Joaquin Lorenzo filed a class action against MillerCoors LLC, Molson Coors Brewing Company and SABMiller PLC, on March 8 in the U.S. District Court for the Southern District of Florida, alleging the company engaged in deceptive advertising by claiming its beer was “brewed with pure Rocky Mountain spring water," which he says allowed the company to charge a premium for the product.
The lawsuit is "totally baseless and without merit," a MillerCoors spokesman told Legal Newsline in a statement.
“Coors Light was born in the Rockies in 1978 and that fact remains true today,” the statement said.
“The brand’s messaging continues to be inspired by its Rocky Mountain birthplace. We are proud that its popularity allows us to brew Coors Light in several of our breweries and we clearly communicate that fact on our packaging.”
But Lorenzo disagrees that the company is clear about the origins of its brew.
Through print, television and online ads, as well as on social media and on brewery tours, MillerCoors uses statements to indicate Coors Light is exclusively made with Rocky Mountain spring water, the complaint states.
Statements include: "Proudly brewed in the Rocky Mountain tradition"; "When the Mountains Turn Blue It's as Cold as the Rockies"; "What would we be without our mountains?"; "Our Mountain is brewing the World's most refreshing beer"; and "Born in the Rockies."
"Based on this and other marketing by defendants, reasonable consumers believe that Coors Light sold in the U.S. through defendants is exclusively brewed in the Rockies, and not in other parts of the United States," Lazaro told Courthouse News.
This is an unusual case and the allegations are a reach, Julie Hussey, a partner at Perkins Coie told Legal Newsline.
“No reasonable consumer is going to be misled by statements like ‘Born in the Rockies’ or ‘What would we be without our mountains?’” Hussey said.
Images of mountains on the packaging also wouldn’t lead a reasonable person to conclude the beer is brewed exclusively in or by the mountains, she said.
“At most these statements are just puffery, not an actionable statement,” Hussey said.
This is not the first time a consumer has filed a complaint against MillerCoors that alleges deceptive advertising.
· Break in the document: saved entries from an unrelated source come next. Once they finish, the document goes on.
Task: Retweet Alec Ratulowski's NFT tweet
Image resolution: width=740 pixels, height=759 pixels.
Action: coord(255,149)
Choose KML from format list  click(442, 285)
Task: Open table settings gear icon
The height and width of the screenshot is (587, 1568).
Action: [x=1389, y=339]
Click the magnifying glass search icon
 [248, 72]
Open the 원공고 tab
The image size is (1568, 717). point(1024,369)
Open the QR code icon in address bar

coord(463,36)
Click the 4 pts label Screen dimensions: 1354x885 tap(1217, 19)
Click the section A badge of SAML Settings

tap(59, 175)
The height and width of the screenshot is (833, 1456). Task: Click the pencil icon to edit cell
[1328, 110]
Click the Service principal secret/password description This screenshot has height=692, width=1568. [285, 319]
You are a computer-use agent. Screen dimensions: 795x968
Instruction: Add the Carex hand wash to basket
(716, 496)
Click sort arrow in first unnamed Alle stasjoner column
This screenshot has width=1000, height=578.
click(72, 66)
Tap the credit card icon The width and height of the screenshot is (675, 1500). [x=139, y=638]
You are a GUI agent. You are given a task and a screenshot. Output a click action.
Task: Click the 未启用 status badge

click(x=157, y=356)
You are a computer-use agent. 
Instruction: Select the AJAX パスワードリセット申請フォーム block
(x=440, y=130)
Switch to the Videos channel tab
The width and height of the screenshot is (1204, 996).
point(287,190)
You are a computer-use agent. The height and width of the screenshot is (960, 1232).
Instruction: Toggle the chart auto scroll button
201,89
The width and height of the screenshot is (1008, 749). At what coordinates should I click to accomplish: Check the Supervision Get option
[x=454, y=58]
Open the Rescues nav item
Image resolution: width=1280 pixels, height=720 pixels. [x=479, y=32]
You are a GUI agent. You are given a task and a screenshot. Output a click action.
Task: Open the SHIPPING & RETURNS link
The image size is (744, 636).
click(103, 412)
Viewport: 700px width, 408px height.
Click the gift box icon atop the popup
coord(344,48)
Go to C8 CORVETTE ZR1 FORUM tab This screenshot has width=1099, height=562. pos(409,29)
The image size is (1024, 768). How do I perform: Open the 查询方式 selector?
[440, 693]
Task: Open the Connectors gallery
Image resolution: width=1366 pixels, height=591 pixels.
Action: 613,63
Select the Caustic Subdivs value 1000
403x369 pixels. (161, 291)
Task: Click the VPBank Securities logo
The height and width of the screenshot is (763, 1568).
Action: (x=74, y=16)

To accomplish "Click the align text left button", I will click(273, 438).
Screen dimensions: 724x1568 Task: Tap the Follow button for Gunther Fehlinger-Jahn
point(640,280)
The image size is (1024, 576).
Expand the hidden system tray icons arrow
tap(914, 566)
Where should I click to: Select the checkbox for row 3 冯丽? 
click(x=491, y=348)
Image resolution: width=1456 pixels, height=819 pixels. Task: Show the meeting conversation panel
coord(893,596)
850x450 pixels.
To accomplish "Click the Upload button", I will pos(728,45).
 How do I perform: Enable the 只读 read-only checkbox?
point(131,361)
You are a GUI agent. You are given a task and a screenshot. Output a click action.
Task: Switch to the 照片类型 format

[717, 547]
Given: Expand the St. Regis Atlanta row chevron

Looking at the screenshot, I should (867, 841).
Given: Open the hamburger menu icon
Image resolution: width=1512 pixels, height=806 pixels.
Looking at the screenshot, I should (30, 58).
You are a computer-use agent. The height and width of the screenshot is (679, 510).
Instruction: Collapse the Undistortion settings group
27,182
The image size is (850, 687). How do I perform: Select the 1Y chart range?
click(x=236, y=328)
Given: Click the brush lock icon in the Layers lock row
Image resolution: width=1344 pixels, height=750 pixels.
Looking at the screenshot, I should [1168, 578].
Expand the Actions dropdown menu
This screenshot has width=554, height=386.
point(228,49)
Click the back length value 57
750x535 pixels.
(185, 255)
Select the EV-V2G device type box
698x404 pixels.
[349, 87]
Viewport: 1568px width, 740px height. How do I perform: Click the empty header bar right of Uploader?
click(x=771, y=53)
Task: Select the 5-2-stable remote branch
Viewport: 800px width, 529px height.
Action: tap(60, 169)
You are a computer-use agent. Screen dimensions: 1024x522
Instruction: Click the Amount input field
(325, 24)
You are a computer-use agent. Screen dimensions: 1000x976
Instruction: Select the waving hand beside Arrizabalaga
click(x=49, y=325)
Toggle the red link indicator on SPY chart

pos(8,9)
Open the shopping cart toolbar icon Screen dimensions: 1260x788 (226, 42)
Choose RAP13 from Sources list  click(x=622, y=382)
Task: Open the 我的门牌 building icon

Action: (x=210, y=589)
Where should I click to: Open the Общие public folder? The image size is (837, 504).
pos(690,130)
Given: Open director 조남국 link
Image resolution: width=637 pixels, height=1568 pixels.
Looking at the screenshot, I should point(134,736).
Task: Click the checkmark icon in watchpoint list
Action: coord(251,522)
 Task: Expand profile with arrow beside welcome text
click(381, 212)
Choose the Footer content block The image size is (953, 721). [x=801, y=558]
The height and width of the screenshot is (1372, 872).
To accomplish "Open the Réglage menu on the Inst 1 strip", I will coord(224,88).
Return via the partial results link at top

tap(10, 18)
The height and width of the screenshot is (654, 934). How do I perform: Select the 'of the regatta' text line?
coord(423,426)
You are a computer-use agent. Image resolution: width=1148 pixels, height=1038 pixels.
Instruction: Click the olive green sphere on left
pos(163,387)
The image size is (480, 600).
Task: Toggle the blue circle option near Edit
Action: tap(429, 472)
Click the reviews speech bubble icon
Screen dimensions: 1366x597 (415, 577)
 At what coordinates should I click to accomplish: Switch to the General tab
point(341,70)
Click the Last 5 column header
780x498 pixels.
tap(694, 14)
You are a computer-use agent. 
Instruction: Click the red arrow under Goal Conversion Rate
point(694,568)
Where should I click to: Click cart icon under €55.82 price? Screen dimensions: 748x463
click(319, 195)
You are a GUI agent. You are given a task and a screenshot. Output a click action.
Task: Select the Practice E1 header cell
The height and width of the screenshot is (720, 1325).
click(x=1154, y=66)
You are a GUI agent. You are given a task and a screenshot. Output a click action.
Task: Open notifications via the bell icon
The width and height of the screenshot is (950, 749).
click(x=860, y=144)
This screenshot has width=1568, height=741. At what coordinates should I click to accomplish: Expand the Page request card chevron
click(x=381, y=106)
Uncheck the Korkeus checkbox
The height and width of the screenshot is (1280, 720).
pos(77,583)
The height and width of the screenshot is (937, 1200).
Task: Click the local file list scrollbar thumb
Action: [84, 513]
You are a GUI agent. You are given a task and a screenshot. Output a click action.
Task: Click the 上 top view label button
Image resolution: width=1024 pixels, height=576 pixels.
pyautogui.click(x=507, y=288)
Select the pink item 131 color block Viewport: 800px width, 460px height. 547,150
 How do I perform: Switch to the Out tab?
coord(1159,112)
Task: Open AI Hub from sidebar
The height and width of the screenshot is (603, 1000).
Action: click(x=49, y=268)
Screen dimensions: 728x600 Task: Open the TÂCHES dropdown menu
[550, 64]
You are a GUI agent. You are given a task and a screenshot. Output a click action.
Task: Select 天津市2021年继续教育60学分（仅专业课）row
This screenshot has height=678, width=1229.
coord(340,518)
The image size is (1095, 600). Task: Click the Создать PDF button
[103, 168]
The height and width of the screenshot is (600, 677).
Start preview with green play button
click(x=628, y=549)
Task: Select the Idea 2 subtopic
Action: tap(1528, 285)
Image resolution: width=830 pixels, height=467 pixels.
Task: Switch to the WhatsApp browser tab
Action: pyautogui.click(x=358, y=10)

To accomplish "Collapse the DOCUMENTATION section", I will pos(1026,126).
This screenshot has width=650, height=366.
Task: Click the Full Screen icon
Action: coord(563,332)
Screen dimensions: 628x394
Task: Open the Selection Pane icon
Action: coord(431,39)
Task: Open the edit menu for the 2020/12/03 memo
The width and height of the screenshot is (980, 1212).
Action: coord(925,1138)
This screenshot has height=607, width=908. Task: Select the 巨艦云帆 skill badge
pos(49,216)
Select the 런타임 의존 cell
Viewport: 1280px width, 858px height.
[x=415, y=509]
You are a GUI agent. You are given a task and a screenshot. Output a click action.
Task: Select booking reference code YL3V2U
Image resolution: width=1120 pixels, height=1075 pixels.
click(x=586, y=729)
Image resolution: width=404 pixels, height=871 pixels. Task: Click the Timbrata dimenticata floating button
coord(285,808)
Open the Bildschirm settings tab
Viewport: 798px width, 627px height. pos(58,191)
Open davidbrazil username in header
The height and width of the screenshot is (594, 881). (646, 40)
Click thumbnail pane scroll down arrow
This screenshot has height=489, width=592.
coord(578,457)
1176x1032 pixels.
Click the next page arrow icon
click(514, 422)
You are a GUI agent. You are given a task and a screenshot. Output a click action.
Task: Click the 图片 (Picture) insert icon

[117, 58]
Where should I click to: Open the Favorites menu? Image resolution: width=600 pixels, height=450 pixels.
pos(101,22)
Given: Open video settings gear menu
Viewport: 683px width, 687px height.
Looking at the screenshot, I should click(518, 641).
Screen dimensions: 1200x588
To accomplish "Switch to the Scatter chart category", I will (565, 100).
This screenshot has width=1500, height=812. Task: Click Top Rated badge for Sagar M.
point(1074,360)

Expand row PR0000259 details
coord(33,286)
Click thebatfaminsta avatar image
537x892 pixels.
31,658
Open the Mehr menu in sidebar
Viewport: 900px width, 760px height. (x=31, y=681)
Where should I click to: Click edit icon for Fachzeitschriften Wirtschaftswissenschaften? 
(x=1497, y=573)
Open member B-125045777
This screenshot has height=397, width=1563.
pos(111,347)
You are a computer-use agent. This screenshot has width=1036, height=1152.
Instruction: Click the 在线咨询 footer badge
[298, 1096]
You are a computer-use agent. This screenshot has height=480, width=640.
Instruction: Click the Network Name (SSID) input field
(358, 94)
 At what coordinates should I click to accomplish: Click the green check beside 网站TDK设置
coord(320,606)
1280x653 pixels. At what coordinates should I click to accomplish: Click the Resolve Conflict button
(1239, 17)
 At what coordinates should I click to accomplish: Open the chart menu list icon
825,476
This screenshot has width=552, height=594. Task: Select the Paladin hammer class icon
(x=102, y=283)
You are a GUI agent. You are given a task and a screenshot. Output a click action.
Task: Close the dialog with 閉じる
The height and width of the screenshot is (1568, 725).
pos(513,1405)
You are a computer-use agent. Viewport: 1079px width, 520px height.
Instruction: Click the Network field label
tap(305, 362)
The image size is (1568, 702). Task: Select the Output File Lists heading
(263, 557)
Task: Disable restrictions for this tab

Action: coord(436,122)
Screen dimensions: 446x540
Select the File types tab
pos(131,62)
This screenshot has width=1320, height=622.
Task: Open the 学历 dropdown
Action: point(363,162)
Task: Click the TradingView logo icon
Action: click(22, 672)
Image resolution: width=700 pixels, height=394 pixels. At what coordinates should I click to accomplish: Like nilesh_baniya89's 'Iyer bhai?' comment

San Diego resident Evan Parent filed a lawsuit against the brewer in May 2015 alleging MillerCoors’ Blue Moon product was advertised as a craft beer that had been produced in a small brewery.
In October, U.S. District Judge Gonzalo Curiel threw out the lawsuit against MillerCoors, reasoning that there is no widely accepted standard definition for “craft beer.” The judge also ruled that while MillerCoors branding wasn’t on the Blue Moon website, no reasonable consumer “could be misled into believing that Blue Moon is an ‘independently brewed, hand-crafted beer’ not owned by MillerCoors.”
An increase in complaints against brewers comes as plaintiffs appear to be shifting their focus from the food to alcohol space, Hussey said.
“So many food companies have been sued, now plaintiffs are looking for the next horizon for litigation,” she added.